**THE PROBLEM**
Your answer should consist of every line from the records that holds the string "section".
= = = =
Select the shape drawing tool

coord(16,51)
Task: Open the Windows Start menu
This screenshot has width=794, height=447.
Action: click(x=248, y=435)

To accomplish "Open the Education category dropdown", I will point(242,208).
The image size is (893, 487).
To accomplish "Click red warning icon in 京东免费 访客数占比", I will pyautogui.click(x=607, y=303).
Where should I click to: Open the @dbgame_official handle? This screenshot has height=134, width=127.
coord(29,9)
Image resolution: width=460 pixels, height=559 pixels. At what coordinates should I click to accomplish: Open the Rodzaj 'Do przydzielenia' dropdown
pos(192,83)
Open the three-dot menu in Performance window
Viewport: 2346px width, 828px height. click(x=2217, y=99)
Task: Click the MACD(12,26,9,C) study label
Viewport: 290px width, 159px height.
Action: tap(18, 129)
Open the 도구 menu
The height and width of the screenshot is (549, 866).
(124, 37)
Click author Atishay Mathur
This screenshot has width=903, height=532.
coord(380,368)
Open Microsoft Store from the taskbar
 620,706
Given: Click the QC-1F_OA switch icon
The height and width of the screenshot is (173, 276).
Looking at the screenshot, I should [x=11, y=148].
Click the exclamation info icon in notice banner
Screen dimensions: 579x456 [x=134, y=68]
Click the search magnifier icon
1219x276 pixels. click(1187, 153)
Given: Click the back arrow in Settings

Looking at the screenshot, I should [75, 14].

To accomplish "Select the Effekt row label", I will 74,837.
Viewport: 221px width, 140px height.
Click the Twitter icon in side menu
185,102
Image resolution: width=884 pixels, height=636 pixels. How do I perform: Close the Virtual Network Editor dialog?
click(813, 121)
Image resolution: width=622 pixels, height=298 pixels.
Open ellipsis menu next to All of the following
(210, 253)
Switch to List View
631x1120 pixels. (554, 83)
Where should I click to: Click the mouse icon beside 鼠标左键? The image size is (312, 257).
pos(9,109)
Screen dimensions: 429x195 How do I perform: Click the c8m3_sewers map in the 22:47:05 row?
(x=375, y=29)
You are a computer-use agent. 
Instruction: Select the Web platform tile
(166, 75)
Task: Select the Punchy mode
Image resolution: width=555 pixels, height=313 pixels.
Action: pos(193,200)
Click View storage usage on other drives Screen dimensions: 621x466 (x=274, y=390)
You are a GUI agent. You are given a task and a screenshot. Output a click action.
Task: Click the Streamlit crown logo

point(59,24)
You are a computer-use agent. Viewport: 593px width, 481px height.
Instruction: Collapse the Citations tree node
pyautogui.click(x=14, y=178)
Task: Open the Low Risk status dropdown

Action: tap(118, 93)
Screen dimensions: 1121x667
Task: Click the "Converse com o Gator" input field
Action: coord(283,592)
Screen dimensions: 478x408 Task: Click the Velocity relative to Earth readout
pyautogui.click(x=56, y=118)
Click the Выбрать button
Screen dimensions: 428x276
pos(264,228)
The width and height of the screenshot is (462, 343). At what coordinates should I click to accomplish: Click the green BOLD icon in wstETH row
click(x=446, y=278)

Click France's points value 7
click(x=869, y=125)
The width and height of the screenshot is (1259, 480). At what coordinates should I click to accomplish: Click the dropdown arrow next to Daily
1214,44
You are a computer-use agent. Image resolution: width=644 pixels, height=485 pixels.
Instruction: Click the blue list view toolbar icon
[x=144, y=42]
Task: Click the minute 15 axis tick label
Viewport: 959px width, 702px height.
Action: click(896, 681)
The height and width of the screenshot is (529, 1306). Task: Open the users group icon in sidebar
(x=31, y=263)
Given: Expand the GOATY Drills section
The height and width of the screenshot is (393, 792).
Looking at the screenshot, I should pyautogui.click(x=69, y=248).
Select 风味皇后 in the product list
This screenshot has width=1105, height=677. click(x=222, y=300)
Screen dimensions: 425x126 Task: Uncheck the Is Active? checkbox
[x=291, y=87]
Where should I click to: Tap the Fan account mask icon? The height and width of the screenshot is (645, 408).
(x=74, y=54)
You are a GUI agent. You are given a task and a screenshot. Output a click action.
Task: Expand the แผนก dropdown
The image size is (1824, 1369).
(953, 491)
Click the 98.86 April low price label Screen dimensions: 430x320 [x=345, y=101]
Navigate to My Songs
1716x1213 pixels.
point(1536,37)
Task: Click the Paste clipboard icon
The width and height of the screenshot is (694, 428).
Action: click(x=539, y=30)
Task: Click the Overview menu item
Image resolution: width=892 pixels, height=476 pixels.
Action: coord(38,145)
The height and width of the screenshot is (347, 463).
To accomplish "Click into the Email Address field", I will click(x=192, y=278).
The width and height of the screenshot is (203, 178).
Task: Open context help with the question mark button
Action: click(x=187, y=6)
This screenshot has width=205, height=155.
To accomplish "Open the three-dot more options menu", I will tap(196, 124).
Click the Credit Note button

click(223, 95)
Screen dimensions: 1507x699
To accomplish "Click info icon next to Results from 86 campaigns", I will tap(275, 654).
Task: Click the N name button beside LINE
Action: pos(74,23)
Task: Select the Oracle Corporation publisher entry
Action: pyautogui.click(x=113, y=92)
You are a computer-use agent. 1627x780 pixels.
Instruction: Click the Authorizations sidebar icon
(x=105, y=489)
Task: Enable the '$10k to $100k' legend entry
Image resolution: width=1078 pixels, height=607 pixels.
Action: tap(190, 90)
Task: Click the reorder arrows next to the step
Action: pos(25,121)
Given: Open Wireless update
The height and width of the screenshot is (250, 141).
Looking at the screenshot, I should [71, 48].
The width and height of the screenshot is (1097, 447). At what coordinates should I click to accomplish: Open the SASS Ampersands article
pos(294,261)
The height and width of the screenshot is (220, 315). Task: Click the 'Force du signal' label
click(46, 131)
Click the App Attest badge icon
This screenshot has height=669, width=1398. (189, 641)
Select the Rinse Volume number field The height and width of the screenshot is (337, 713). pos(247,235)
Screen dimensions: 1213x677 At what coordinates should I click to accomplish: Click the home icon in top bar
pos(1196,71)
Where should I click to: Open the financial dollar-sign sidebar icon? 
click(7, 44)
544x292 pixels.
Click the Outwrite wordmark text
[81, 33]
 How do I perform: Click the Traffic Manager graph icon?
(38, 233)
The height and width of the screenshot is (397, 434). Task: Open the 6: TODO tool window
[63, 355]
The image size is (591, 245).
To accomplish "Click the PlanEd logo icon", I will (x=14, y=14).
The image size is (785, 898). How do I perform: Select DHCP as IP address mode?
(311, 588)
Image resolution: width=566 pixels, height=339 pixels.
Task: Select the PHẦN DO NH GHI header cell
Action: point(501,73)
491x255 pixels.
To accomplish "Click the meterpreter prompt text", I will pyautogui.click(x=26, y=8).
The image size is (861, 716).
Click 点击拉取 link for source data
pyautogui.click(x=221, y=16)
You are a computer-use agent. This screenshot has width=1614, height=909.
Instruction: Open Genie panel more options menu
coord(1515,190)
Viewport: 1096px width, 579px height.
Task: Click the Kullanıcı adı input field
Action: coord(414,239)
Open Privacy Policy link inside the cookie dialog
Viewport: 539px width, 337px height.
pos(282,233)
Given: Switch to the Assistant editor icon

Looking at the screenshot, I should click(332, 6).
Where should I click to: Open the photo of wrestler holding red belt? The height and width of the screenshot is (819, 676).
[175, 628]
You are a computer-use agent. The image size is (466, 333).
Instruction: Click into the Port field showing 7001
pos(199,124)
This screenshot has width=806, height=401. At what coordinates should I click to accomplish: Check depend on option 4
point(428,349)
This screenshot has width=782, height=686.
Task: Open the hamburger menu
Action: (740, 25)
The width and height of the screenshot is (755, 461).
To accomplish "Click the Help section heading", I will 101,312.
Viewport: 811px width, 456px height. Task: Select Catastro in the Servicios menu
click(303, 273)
= = = =
**PROBLEM SOLUTION**
Given: Expand the GOATY Drills section
To accomplish "Click the Help section heading", I will 101,312.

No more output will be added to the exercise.